Since correlation is such an extended way of measuring the relationships of X and Y, across many levels of competence and certainly among people I know understand this much better than I do, my questions are: 

Why is, besides being the most nice/common/useful type of relation, linear relationship privileged in the way I described above? Why is it OK to say that X is not a good predictor of Y because r=0.05, which I'm understanding as "It has a bad linear relation", without adressing other ways they could be related, such as a grade 27 polynimial? Is the fact that they are "badly" linearly related enough to explain that they won't be related any other way?

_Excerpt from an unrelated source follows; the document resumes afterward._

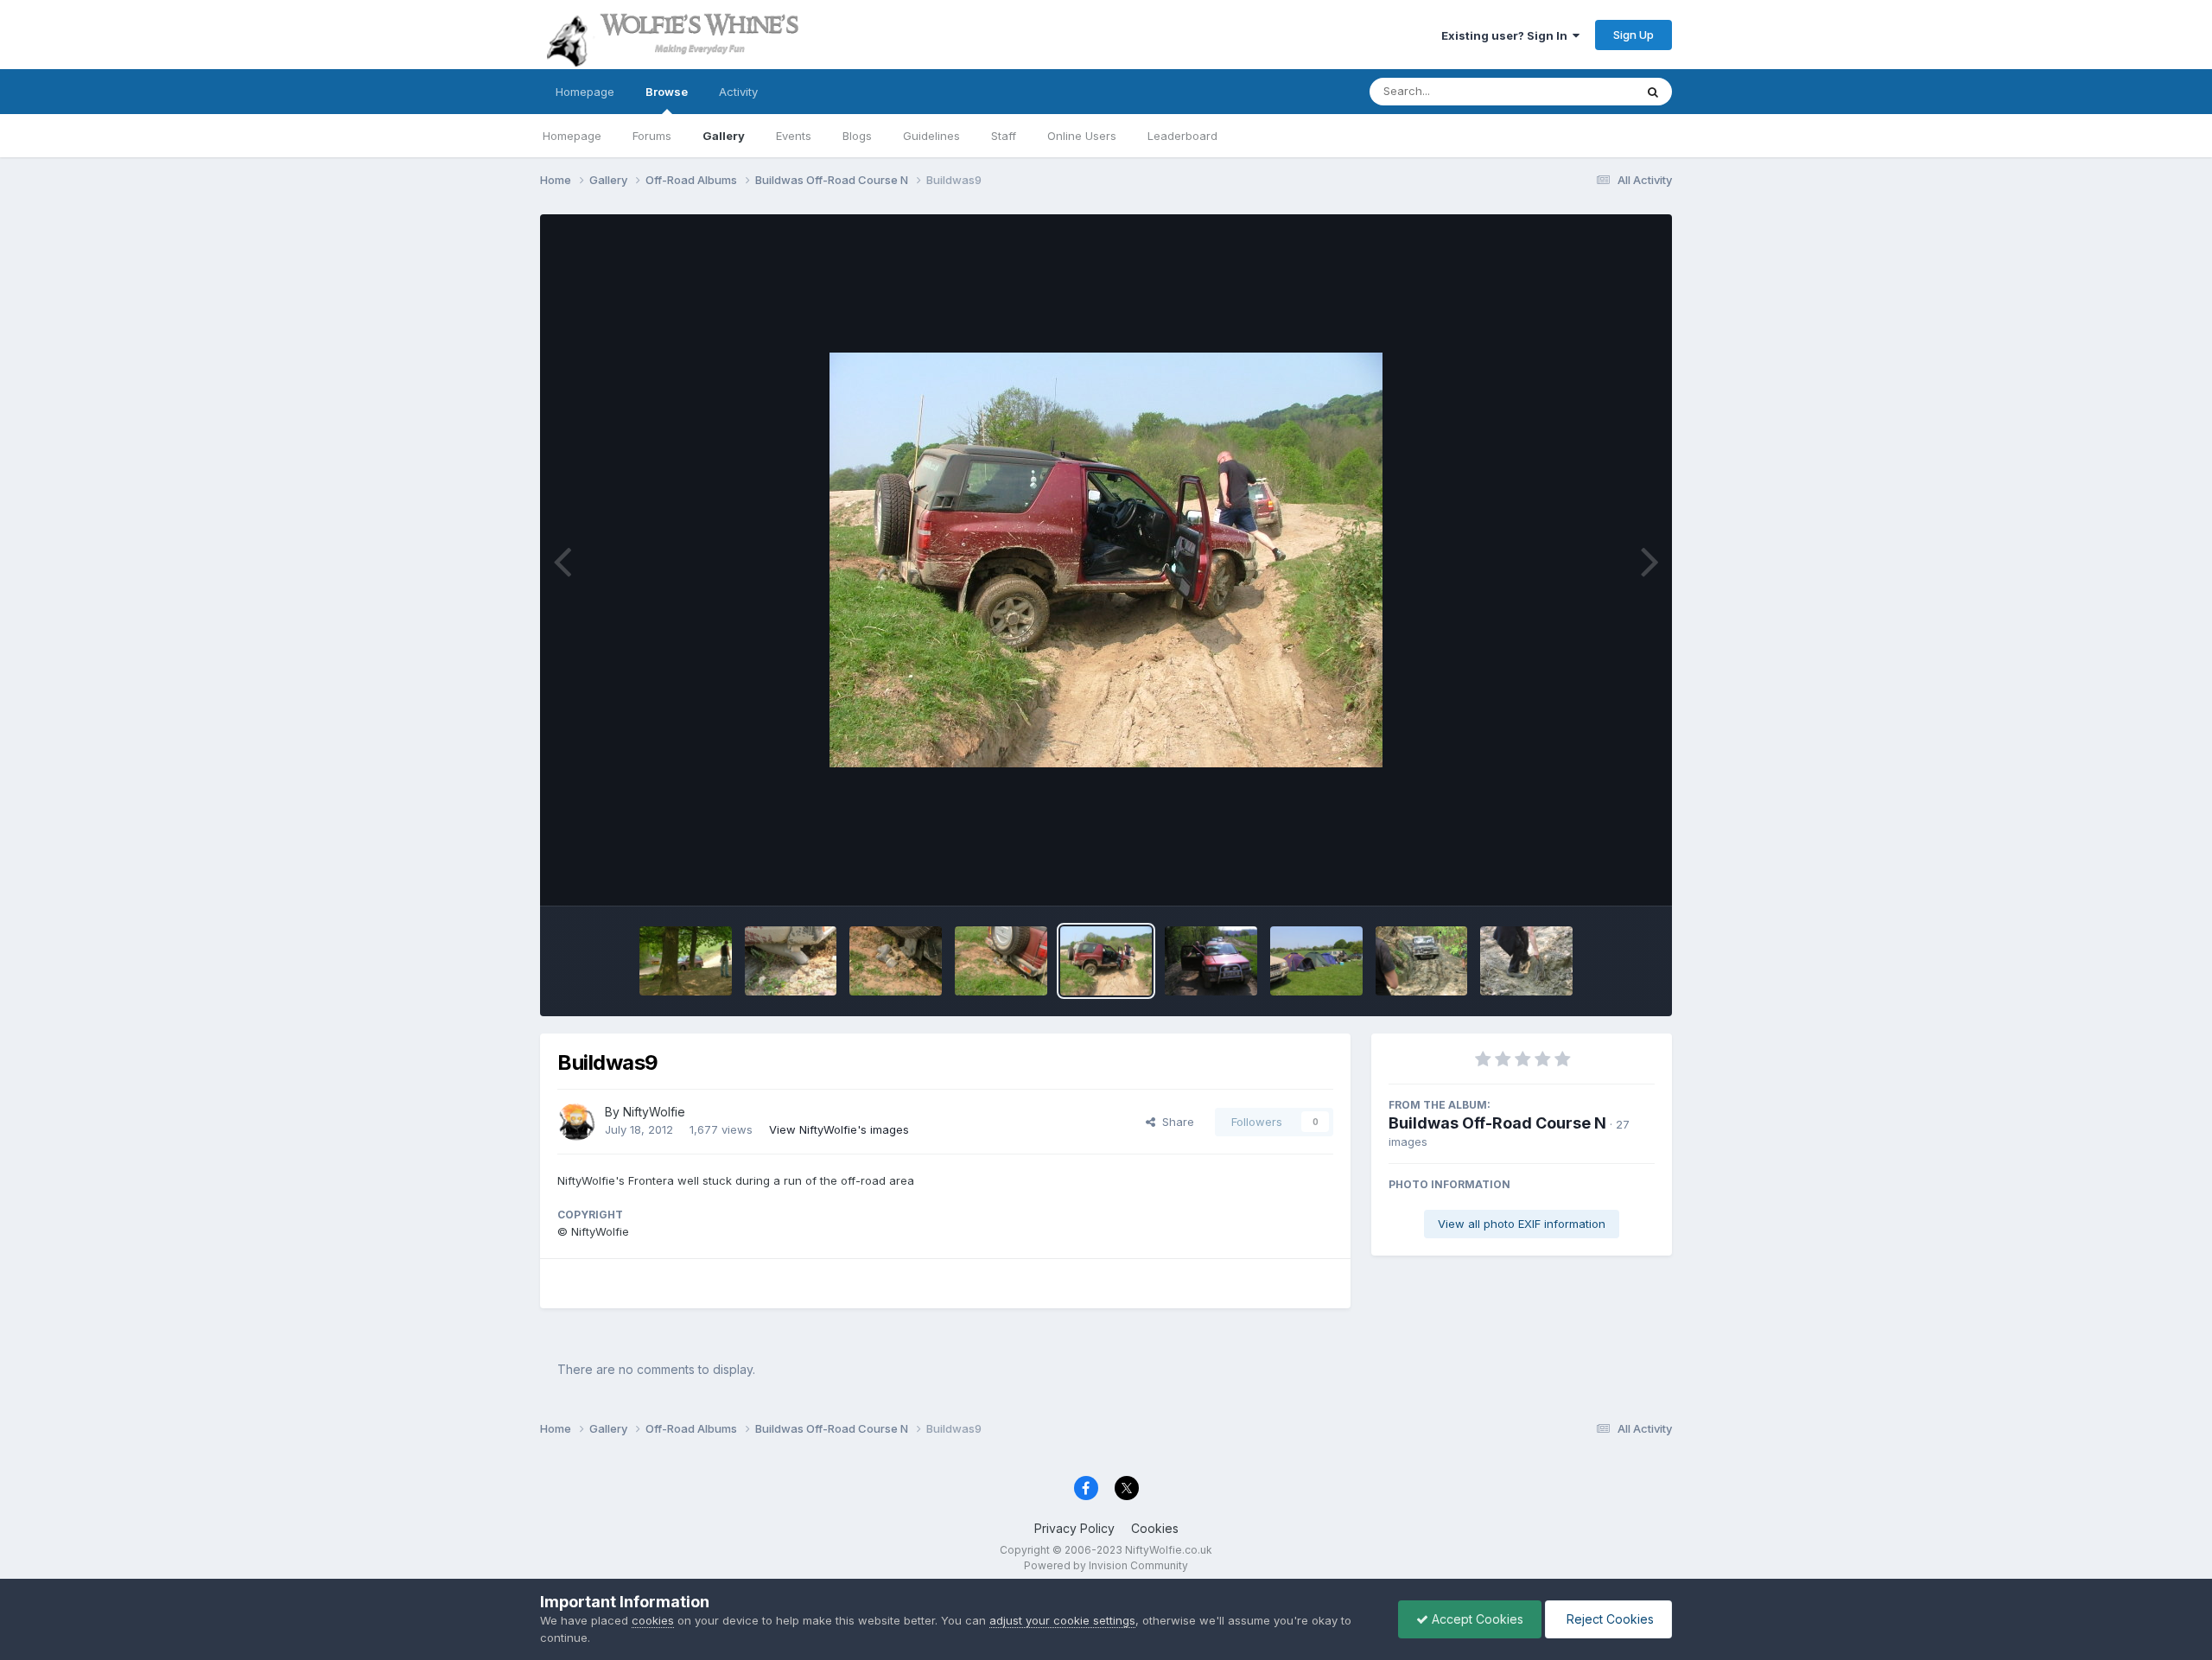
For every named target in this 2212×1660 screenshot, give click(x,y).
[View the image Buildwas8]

Again, this a very basic lagoon I've just recently found on myself, so an explanation on any level would be very appreciated

New Answer
New Comment

4 Answers sorted by

JBlack

159

Linearity is privileged mostly because it is the simplest type of relationship. This may seem arbitrary, but:

  • It generalizes well. For example, if y is a polynomial function of x then y can be viewed as a linear function of the powers of x;
  • Simple relationships have fewer free parameters and so should be favoured when selecting between models of comparable explanatory power;
  • Simple relationships and linearity in particular have very nice mathematical properties that allow much deeper analysis than one might expect from their simplicity;
  • A huge range of relationships are locally linear, in the sense of differentiability (which is a linear concept).

The first and last points in particular are used very widely in practice to great effect.

A researcher seeing the top-right chart is absolutely going to look for a suitable family of functions (such as polynomials where the relationship is a linear function of coefficients) and then use something like a least-squares method (which is based on linear error models) to find the best parameters and check how much variance (also based on linear foundations) remains unexplained by the proposed relationship.

This hit the spot for me, thanks.

dynomight

73

I think you're basically right: Correlation is just one way of measuring dependence between variables. Being correlated is a sufficient but not necessary condition for dependence. We talk about correlation so much because:

  1. We don't have a particularly convenient general scalar measure of how related two variables are. You might think about using something like mutual information, but for that you need the densities not datasets.
  2. We're still living in the shadows of the times when computers weren't so big. We got used to doing all sorts of stuff based on linearity decades ago because we didn't have any other options, and they became "conventional" even when we might have better options now.

Suppose we don't have any prior information about the dataset, only our observations. Is any metric more accurate than assuming our dataset is the exact distribution and calculating mutual information? Kind of like bootstrapping.

Metacelsus

30

Spearman (rank) correlation is often a good alternative for nonlinear relationships.

That's not quite right. It measures the strength of monotonic relationships, which which may also be linear. So this measure is more general than Pearson correlation. It just measures whether, if one value increases, the other value increases as well, not whether they increase at the same rate.

rotatingpaguro

10

Yes, in general the state of the art is more advanced than looking at correlations.

You just need to learn when using correlations makes sense. Don't assume that everyone is using correlations blindly; Statistics PhDs most likely decide whether to use them or not based on context and know the limited ways in which what the say applies.

Correlations make total sense when the distribution of the variables is close to multivariate Normal. The covariance matrix, which can be written as a combination of variances + correlation matrix, completely determines the shape of a multivariate Normal.

If the variables are not Normal, you can try to transform them to make them more Normal, using both univariate and multivariate transformations. This is a very common Statistics tool. Basic example: Quantile normalization.